Against this, where elite opposition might be, we had Hillary Clinton sharing her thoughts about migration and rising right-wing ugliness with the Guardian:
“I admire the very generous and compassionate approaches that were taken particularly by leaders like Angela Merkel, but I think it is fair to say Europe has done its part, and must send a very clear message—‘we are not going to be able to continue provide refuge and support’ —because if we don’t deal with the migration issue it will continue to roil the body politic.”

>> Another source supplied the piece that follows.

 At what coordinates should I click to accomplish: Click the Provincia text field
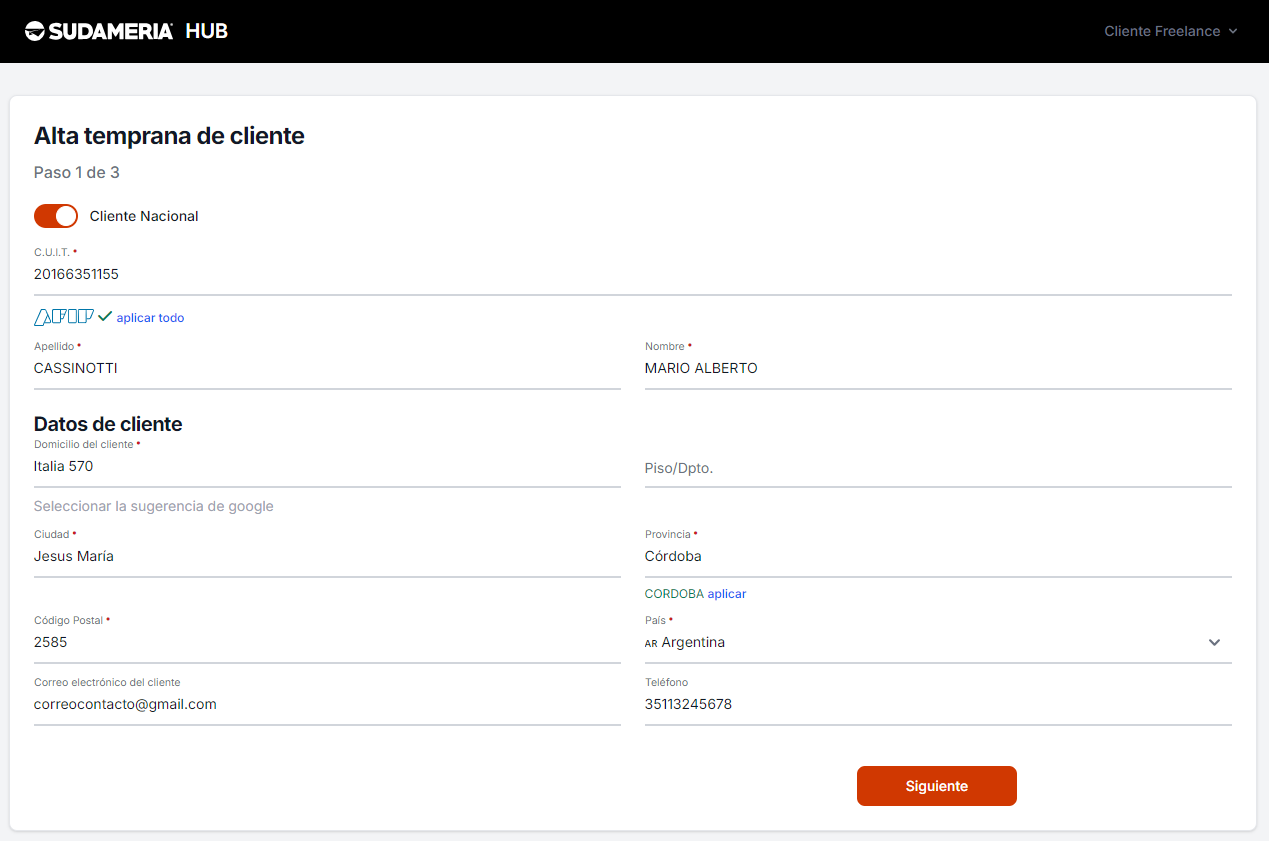pos(937,557)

The political judgment here was terrible, and characteristic. Hillary Clinton has turned away, as a point of policy, from the Bill Clinton administration’s prison policies, but the reflex is still to take up a less bad version of the opposition’s worst causes. As if mass incarceration, promoted for a generation by centrist Democrats, had done the least bit to stop Republicans from still running on race terror and law and order and American Carnage to this day. So now, in the face of xenophobic nationalism and a manufactured border crisis, the important thing is for liberals to show that they too are against migration.
It’s easy to blame this on Hillary Clinton as a person, but her intentions are probably no worse than those of most other people of her political alignment and generation. That’s what made her remarks appalling: the way they sounded like received wisdom. In whatever circles Hillary Clinton is hearing and discussing what the right ideas are, the consensus is that “the migration issue” is something about which “Europe has done its part,” and now it is time to seek calm by placating the anti-migrant forces (that is, the neo-Nazis, the ethnic chauvinists, the authoritarian bigots) by declaring that the West has absorbed all it can absorb of the misery and displacement of the world.

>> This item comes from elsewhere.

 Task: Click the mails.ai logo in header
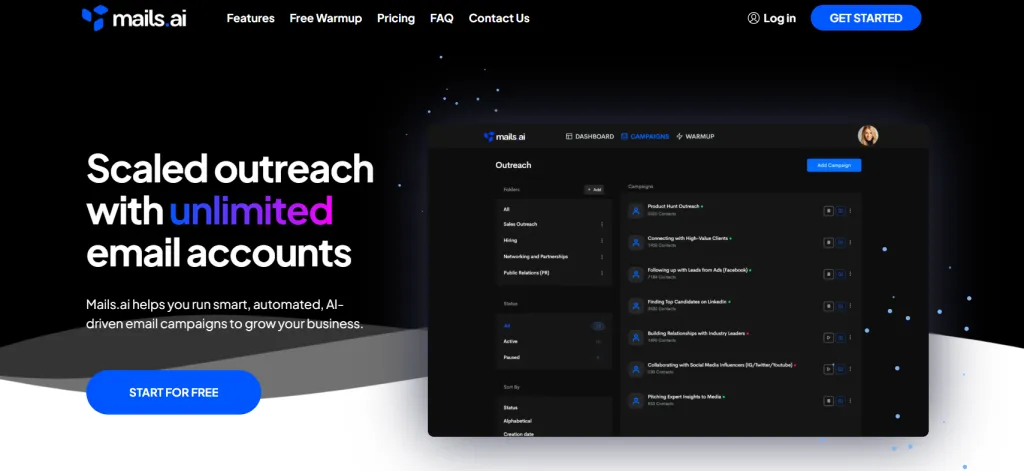pos(134,18)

And this was packaged, worst of all, as a set of hard truths, as the veteran politician frankly describing the limits at which generosity and compassion would have to yield. The real hard truths—that today’s migration is only the beginning; that today’s brutality, if unchecked, will be merely the practice for tomorrow’s slaughter; and that the best practical and moral alternative will require immense and immediate disruption to everyday American life and business—are unthinkable to the leadership class. Like everything else, they will only get worse as long as politics keeps ignoring them.